**Documento**
►

Matilde vive refugiada en un mundo inexistente, el de su
infancia, cuando con obedecer bastaba: “El
corazón se empeña en mirar atrás, cuando vivíamos todos aquí: nosotras y la
abuelita, y Teresa, y Manoli, que cuidaba a Isabel…” (p. 31).
Si la historia impone una estructura donde la sucesión
temporal se rompe en un sinfín de momentos ordenados (más bien desordenados)
caprichosamente según acuden a la memoria del personaje, el lenguaje utilizado
mezcla asimismo desde momentos de elevado lirismo, que apuntan ya desde la
primera línea de la novela: “No es el
calor agobiant3 de agosto, ni la almohada, demasiado alta, ni el grifo que
gotea. Es la madrugada que se acerca hambrienta, a lametones de claridad, con
la enorme boca abierta, dispuesta a tragárselo todo…” (p. 9), hasta los momentos finales: “mi hermana olía a un perfume raro de soledad
sin voz” (p. 161). Y junto a este lenguaje poético, la fuerza del lenguaje
vivo y directo incluso en los momentos de introspección: “- Pero ¿qué pasa, chica?- me riño, como si alguien me hubiera oído”
(p. 32)

◄

**Objetivo 1**
Según el documento, ¿por qué la sucesión temporal de la historia se rompe en momentos desordenados? Responde en una a tres oraciones.
**Objetivo 2**
Responde estas preguntas sobre el documento:
(a) ¿Quién cuidaba a Isabel, según la cita de la página 31?
(b) ¿En qué página está la cita que corresponde a la primera línea de la novela?
(c) ¿A qué olía la hermana en la cita de los momentos finales?
El material que aparece a continuación no guarda relación con el documento.

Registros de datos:

►

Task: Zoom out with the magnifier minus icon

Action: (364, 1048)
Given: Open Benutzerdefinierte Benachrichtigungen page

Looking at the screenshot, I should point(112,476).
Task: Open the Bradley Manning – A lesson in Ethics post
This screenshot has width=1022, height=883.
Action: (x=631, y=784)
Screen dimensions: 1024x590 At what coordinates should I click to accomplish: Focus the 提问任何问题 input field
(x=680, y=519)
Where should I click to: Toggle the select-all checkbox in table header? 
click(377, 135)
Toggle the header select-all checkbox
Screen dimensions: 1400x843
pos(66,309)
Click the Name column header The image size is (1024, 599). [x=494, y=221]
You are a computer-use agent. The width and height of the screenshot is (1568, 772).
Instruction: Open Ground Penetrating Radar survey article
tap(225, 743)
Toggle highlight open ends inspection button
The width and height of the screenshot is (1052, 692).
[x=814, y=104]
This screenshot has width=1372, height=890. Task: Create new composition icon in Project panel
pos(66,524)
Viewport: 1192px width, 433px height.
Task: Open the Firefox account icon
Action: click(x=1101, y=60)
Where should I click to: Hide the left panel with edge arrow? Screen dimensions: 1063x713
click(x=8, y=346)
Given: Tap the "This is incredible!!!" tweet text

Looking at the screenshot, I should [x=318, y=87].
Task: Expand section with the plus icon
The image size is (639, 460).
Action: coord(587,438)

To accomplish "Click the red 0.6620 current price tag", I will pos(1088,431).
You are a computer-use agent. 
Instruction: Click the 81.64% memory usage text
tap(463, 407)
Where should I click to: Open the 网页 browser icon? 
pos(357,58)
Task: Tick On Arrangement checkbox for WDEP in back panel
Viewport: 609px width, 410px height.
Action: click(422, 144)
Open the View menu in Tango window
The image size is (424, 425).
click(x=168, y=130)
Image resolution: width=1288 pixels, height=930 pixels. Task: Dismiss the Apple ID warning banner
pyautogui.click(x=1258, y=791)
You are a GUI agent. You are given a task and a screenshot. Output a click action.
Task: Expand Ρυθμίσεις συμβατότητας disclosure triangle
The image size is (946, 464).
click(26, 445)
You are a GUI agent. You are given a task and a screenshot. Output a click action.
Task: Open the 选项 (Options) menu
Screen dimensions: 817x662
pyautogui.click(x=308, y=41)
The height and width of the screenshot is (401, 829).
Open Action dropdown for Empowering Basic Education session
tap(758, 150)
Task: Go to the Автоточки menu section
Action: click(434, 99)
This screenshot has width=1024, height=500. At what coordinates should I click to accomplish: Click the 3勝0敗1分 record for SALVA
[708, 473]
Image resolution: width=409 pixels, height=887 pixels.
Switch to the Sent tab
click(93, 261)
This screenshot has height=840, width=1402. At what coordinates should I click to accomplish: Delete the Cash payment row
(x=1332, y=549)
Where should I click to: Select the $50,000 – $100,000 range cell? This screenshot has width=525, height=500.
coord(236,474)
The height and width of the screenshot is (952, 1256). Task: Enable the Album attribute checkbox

◄

**Respuesta 1**
La sucesión temporal se rompe porque los momentos se ordenan caprichosamente, según acuden a la memoria del personaje.

**Respuesta 2**
(a) La cuidaba Manoli.
(b) Está en la página 9.
(c) Olía a un perfume raro de soledad sin voz.